Наконец, он пошевелился, негромко мыча встал, потёр глаза, пока они не привыкли к освещению комнаты. Как будто не замечая моего присутствия, начал проверять бутылки на содержание жидкости.
– Как спалось? – решилась я нарушить тишину. Голос прозвучал сухо, как будто не мой, и с треском. Так бывает, когда долго не говоришь и все диалоги происходят внутри тебя.
– Я думал, ты уже ушла. Похоже, всё выпито, – он попытался улыбнуться и при этом быть милым. Но это было невозможно: на внешнем виде сказывались весело проведённые выходные, да и непричёсанные волосы не добавляли облику романтизма.
– Похоже, что так...
Возникло неловкое молчание. Я ждала, что он скажет: как хорошо, что я осталась. Он же, похоже, соображал, как решить проблему с отсутствием выпивки. Его выдавала мучительная задумчивость на лице. Сегодня не будет сделано и сказано того, на что надеются в таких случаях барышни. Этого никогда не происходит: пока ты ждёшь романтики, он думает о насущном.
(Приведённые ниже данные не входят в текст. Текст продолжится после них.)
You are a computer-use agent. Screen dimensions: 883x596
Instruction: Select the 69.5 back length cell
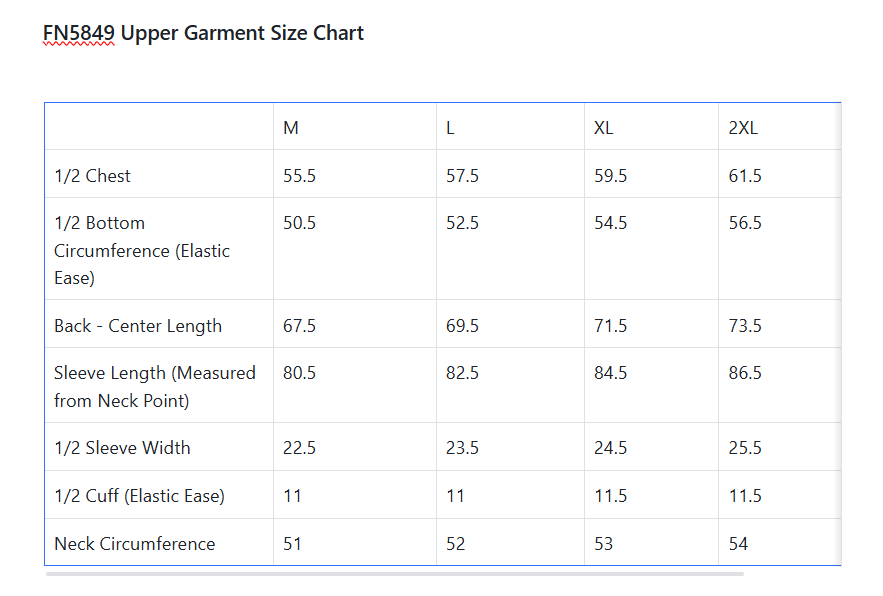click(x=462, y=326)
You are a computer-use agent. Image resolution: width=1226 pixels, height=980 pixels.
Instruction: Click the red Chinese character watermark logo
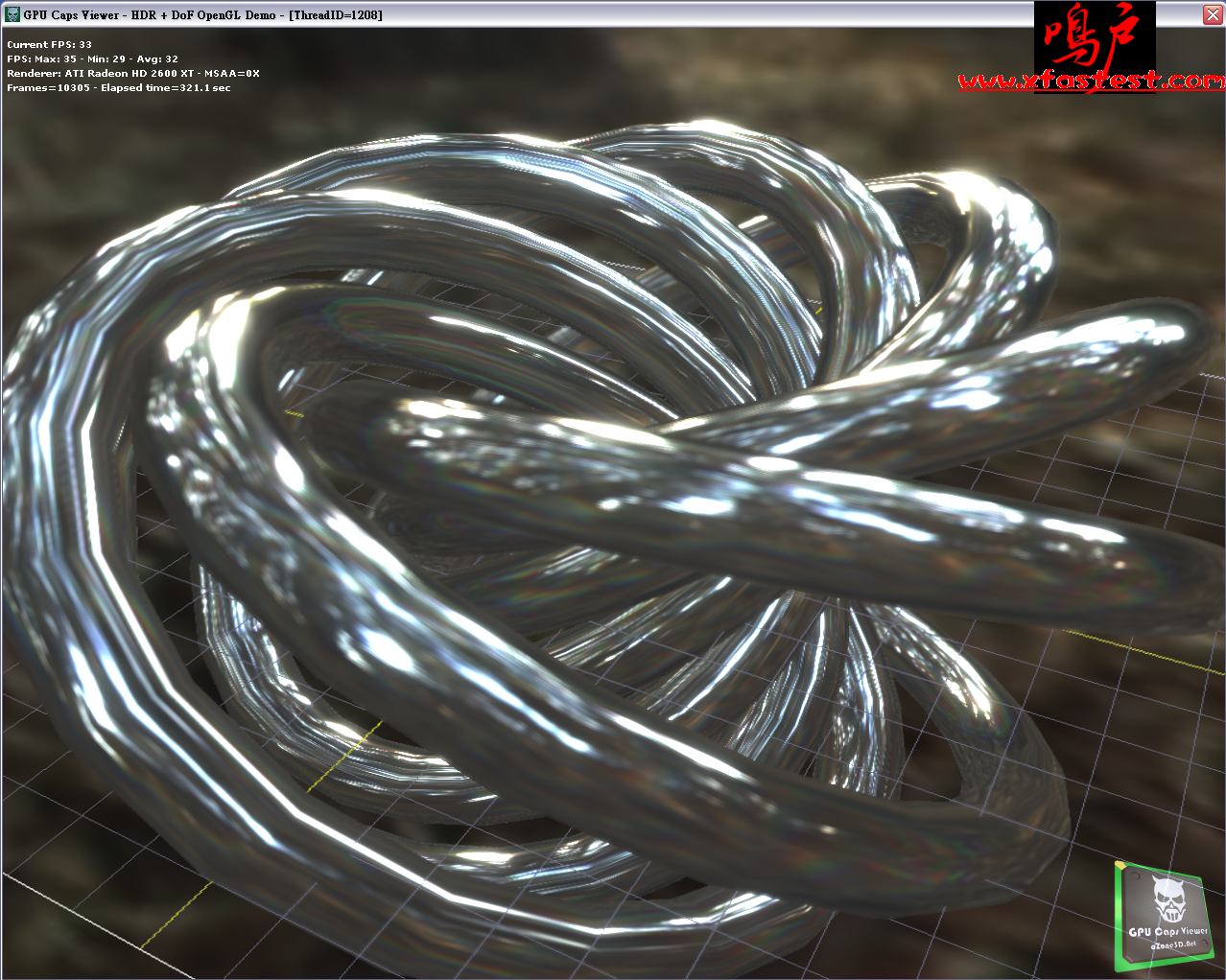(1093, 38)
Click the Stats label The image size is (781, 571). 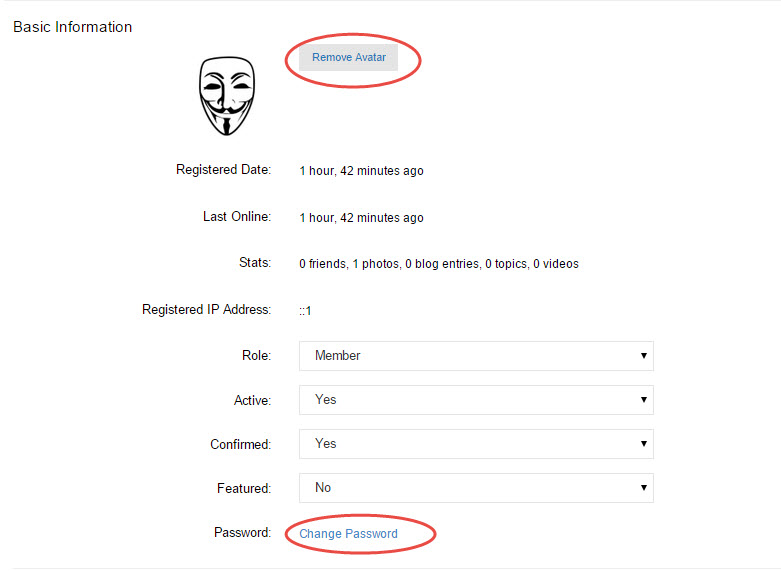[x=254, y=263]
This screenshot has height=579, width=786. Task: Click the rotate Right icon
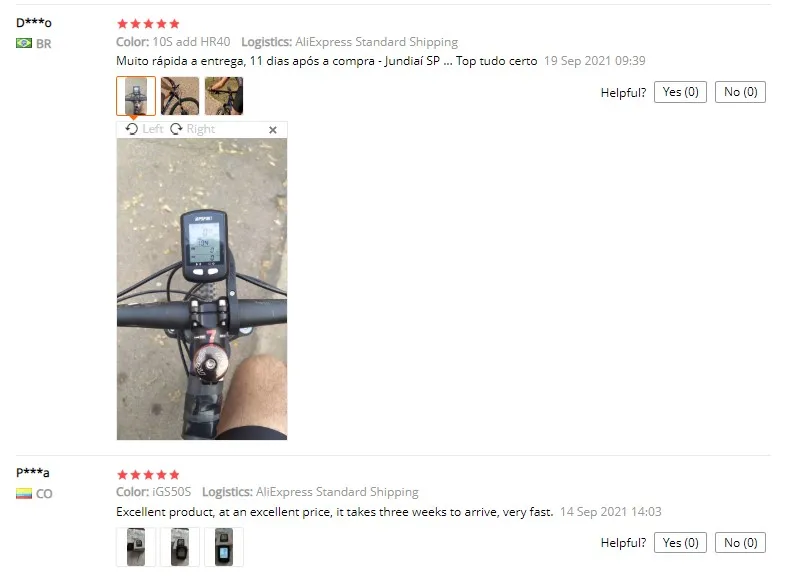pyautogui.click(x=176, y=129)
– Вась, есть на пиво? – ещё одна попытка изобразить милого парня провалилась с треском. Весь вид вызывал жалость и непреодолимое желание обнять, прижать.
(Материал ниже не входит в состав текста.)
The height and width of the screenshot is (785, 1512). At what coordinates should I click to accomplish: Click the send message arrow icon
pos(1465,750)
– Сколько можно повторять, что мне не нравится, когда сокращают моё имя, что я девушка. Меня зовут Василиса... – дальше продолжать было бессмысленно: человека волновало его состояние, а не мои задетые чувства. Я протянула ему купюры и с оскорблённым видом попыталась вжаться в кресло. Моя пантомима прошла незамеченной.
Дверь закрылась, он ничего не сказал – просто молча ушёл. Я прошла на кухню и поставила чайник. Город замер, как будто вслушиваясь в происходящее, потом ворвались звуки, зазвонил домофон, слишком быстро я открыла входную дверь. Вернулась в кресло. Раздевшись, он сел напротив. Мне захотелось сбежать, накричать ему в лицо, кинуть в него одной из бутылок. Сделать что-нибудь, чтобы пробудить его. Но нельзя рефлексировать: эмоции мешают ощущать действительность, под их действием становишься неуправляемой и рушишь всё то, что так старательно выстраивала. Это как кормить дикого зверя с ладошки, приучать его к запаху твоего тела, к твоему присутствию, осторожно дотрагиваться до ушей, а потом по неосторожности, под действием порыва дёрнуть его за хвост.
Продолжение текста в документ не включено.